» **WORK REQUIRED**
Check every line of the entries below for the word "computer", and copy the ones that have it.

» **PROVIDED DATA**
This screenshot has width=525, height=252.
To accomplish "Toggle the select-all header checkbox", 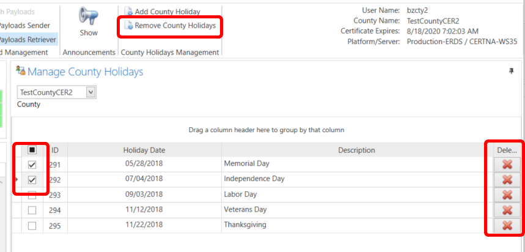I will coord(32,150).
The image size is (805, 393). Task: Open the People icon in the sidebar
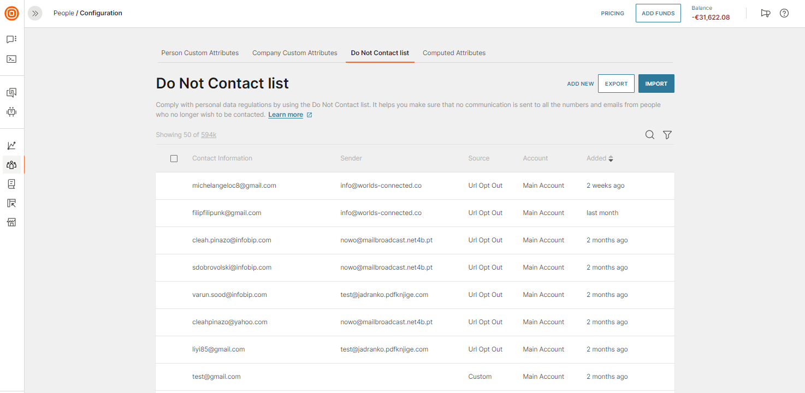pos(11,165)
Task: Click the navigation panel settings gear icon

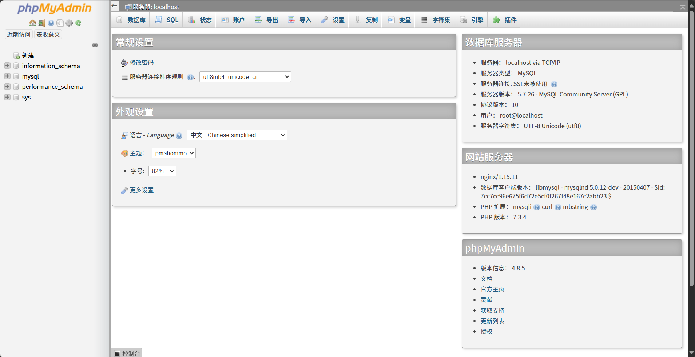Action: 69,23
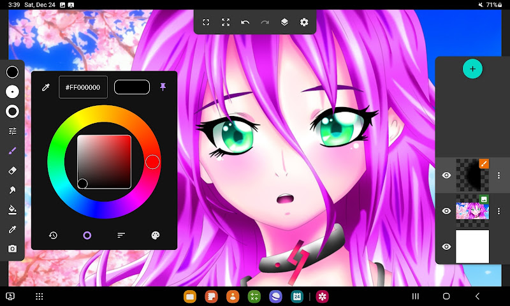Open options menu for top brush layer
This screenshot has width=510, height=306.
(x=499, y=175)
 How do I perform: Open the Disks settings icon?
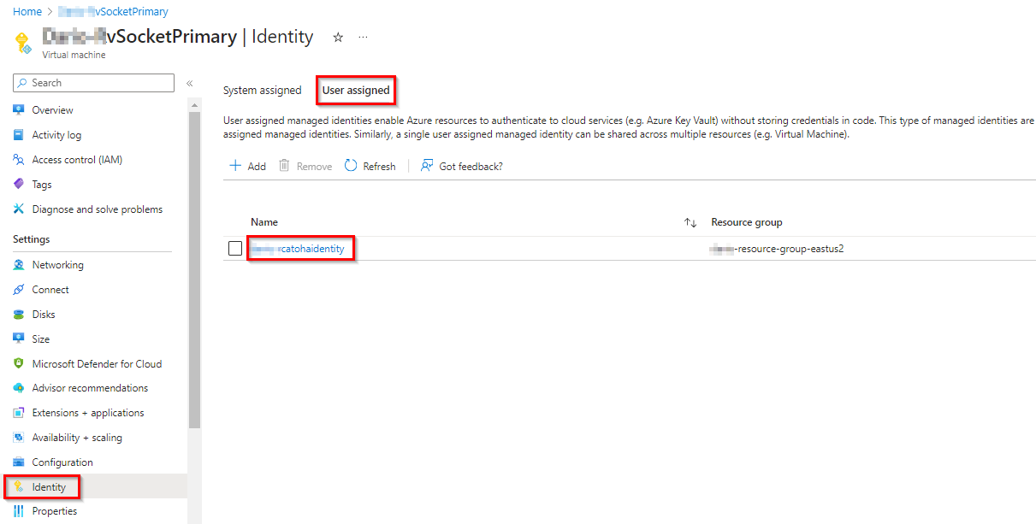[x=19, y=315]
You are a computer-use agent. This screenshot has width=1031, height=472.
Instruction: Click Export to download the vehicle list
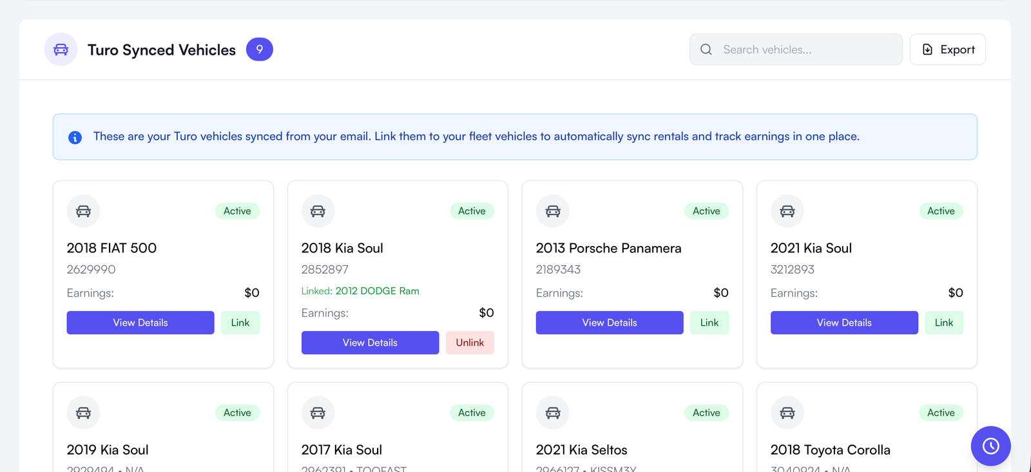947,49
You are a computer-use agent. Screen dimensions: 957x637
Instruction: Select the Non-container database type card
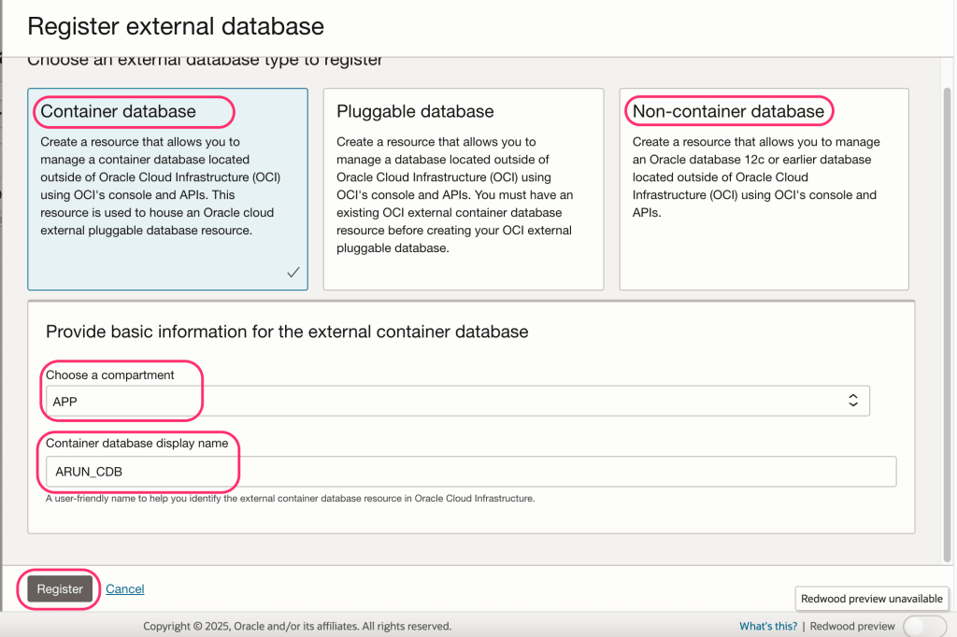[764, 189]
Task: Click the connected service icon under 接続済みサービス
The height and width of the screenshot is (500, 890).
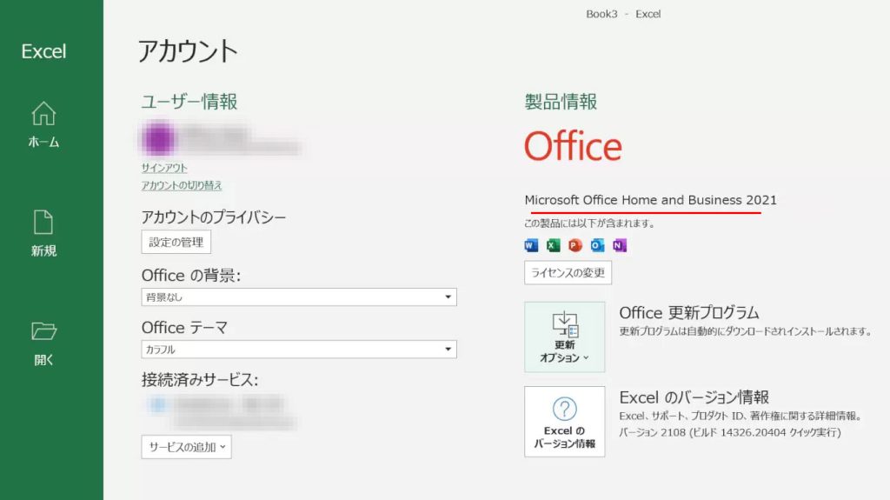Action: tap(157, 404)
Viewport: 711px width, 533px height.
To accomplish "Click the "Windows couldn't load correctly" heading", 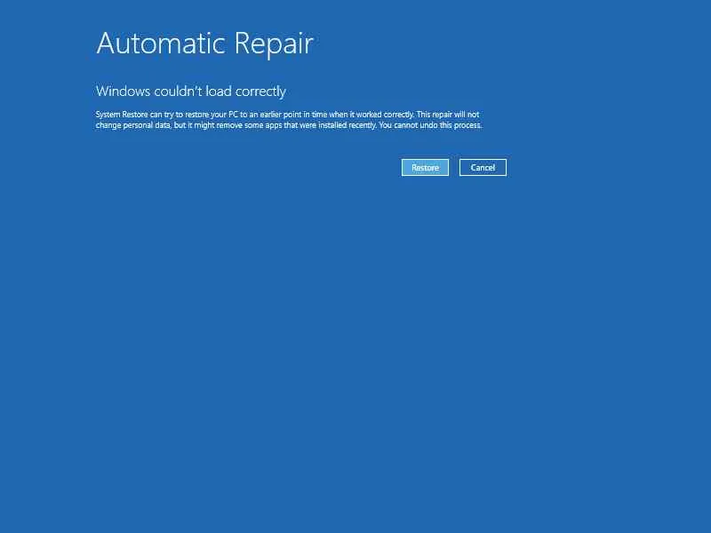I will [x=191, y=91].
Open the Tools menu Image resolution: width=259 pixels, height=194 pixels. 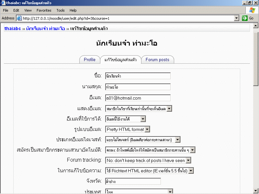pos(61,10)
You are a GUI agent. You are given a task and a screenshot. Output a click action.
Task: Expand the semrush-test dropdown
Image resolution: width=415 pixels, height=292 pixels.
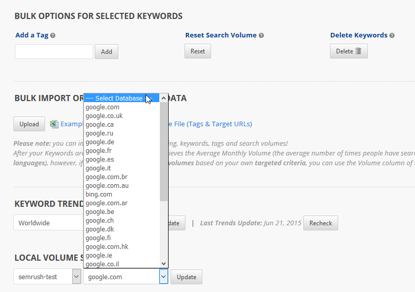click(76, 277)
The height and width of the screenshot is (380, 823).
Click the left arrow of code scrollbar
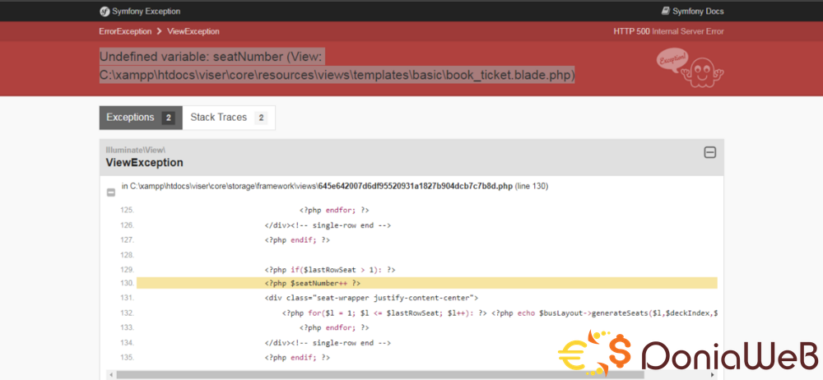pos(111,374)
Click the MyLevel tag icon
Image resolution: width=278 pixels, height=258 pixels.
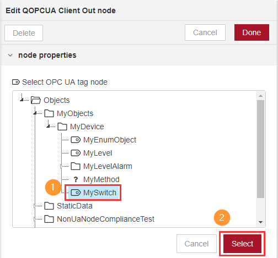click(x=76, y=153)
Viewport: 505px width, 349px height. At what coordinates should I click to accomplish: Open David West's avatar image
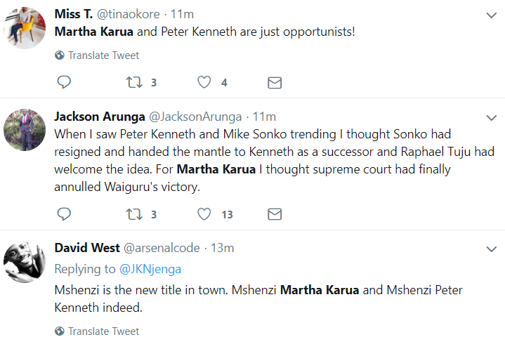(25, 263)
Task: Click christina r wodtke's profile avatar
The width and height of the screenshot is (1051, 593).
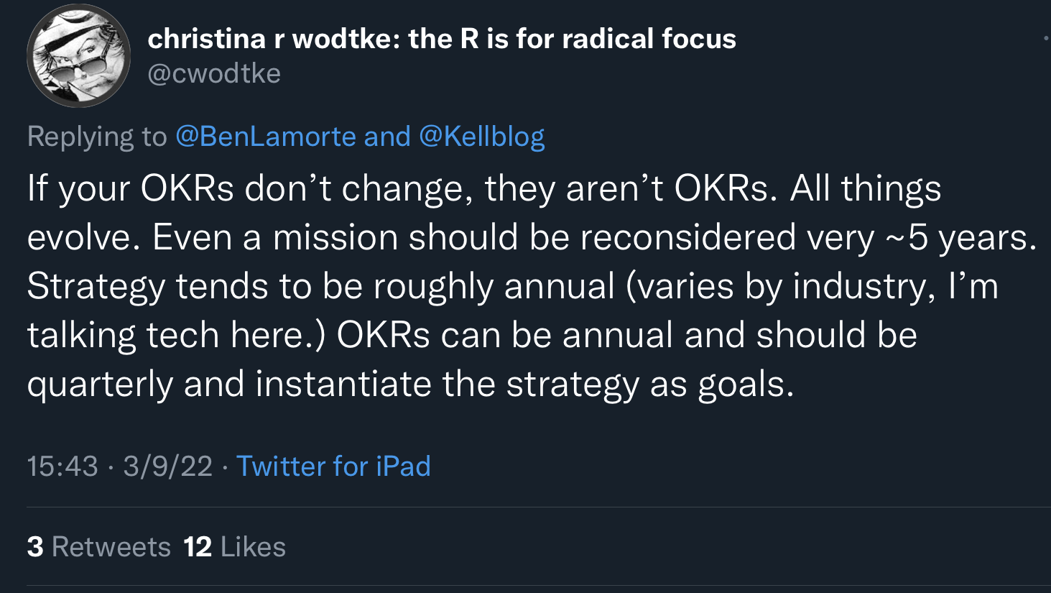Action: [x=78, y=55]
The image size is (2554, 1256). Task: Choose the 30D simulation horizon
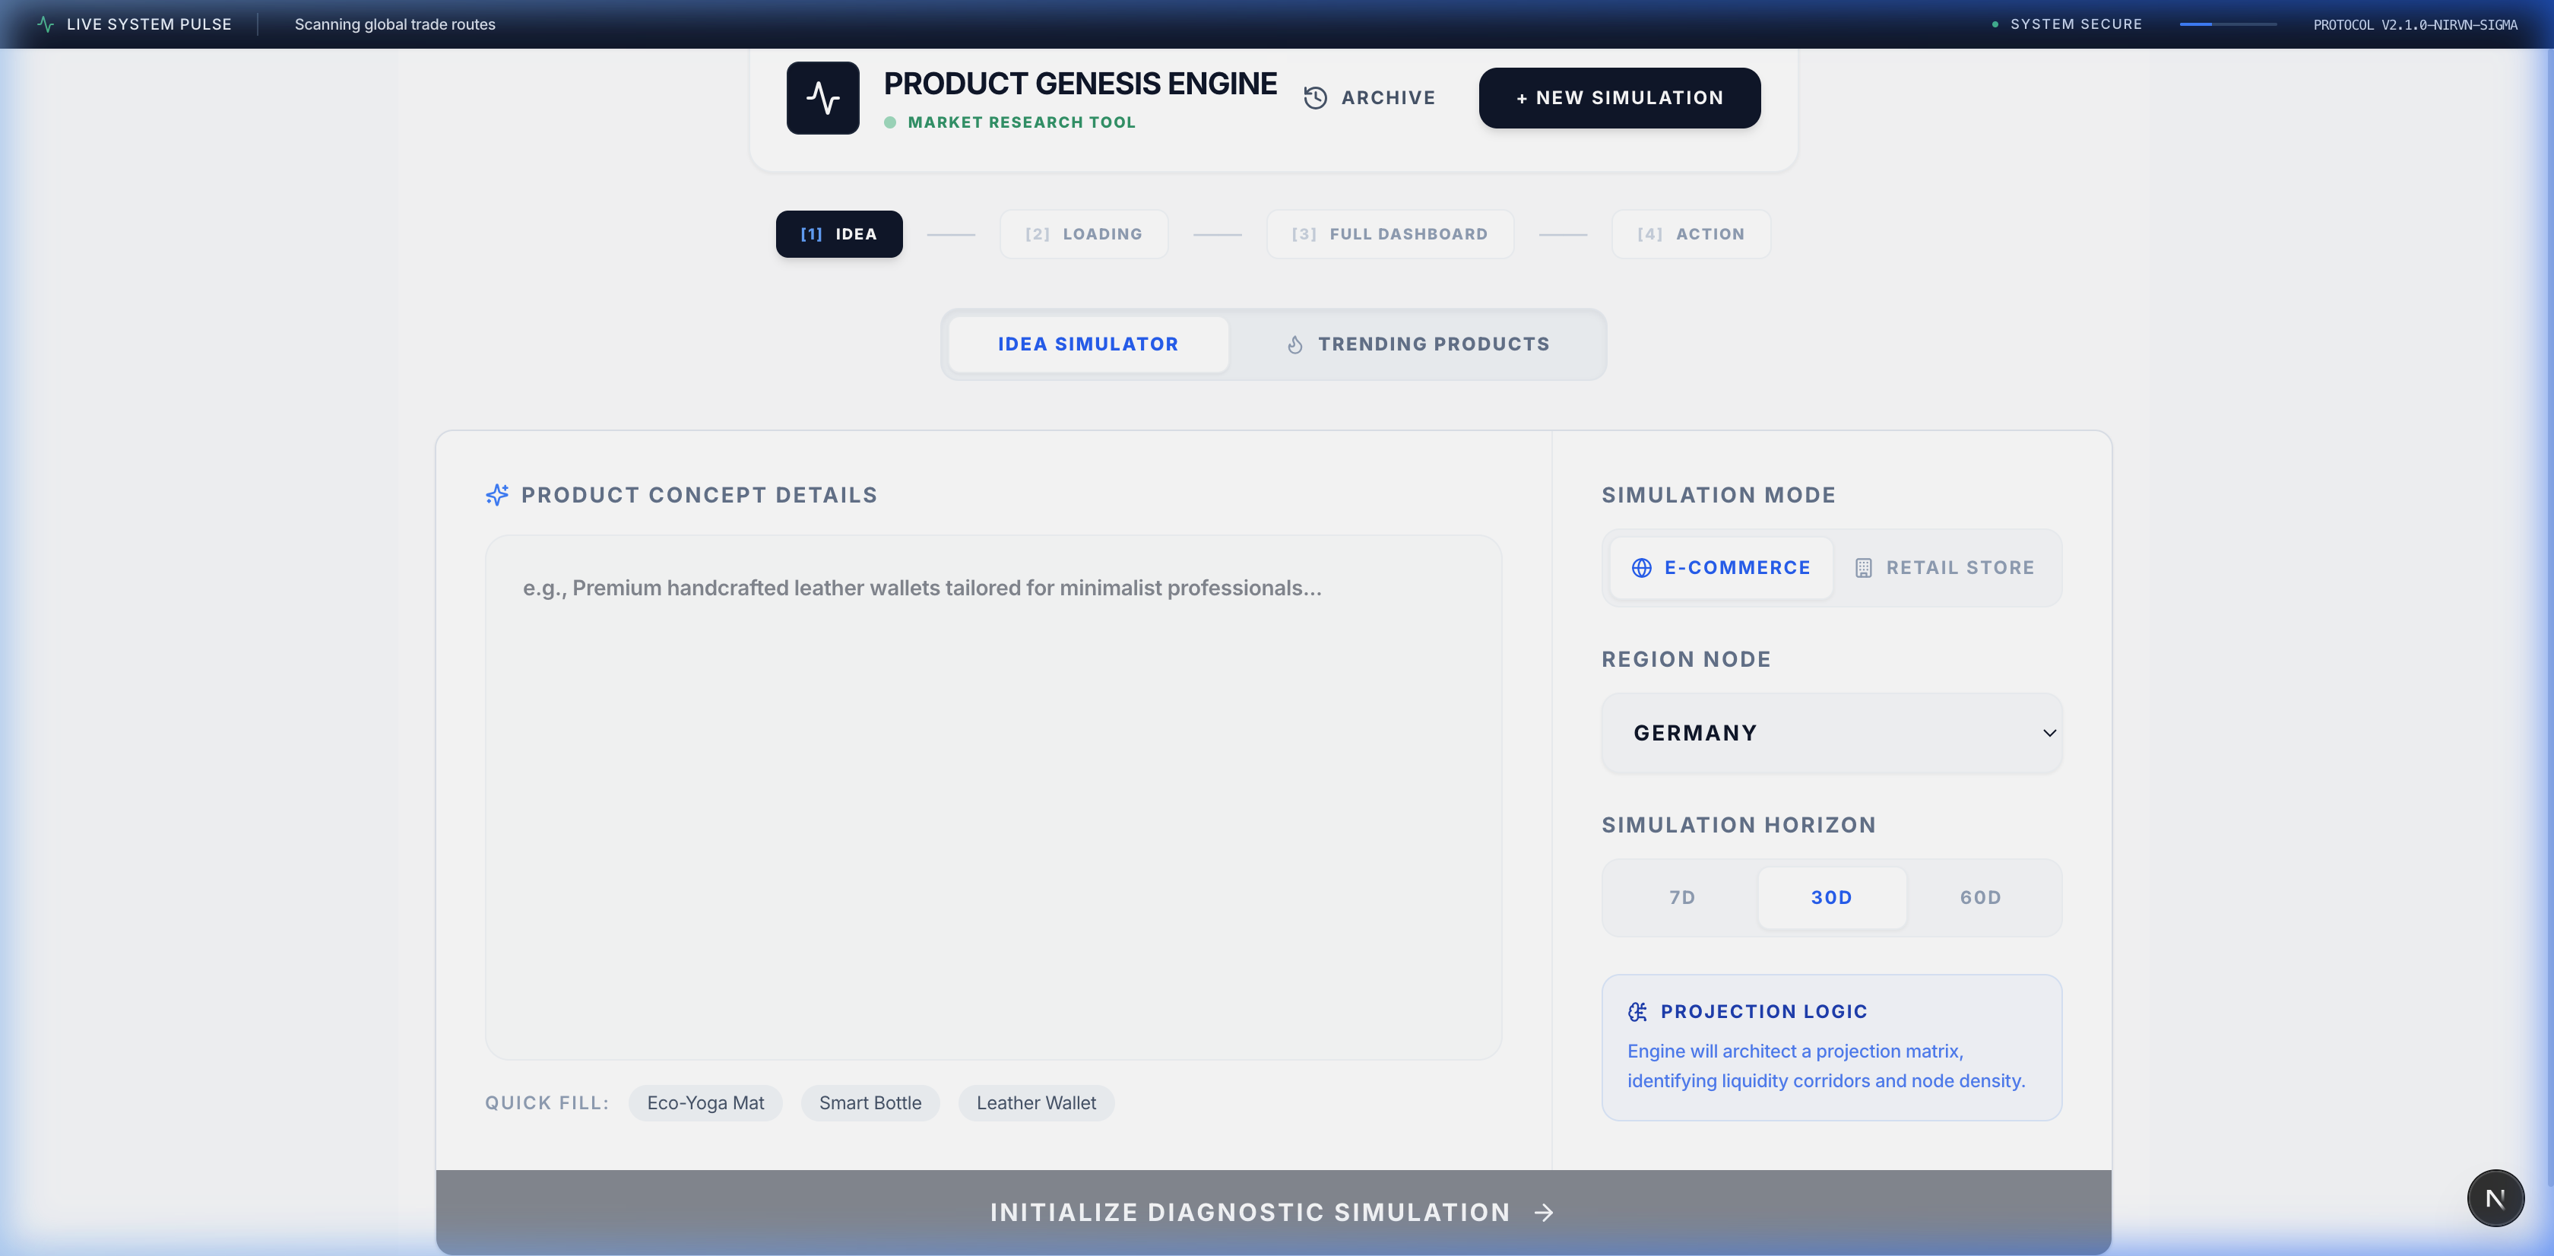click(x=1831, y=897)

» **SOLUTION TO THE PROBLEM**
You are a computer-use agent. This screenshot has width=1031, height=472.
You are a computer-use agent. Screen dimensions: 957x637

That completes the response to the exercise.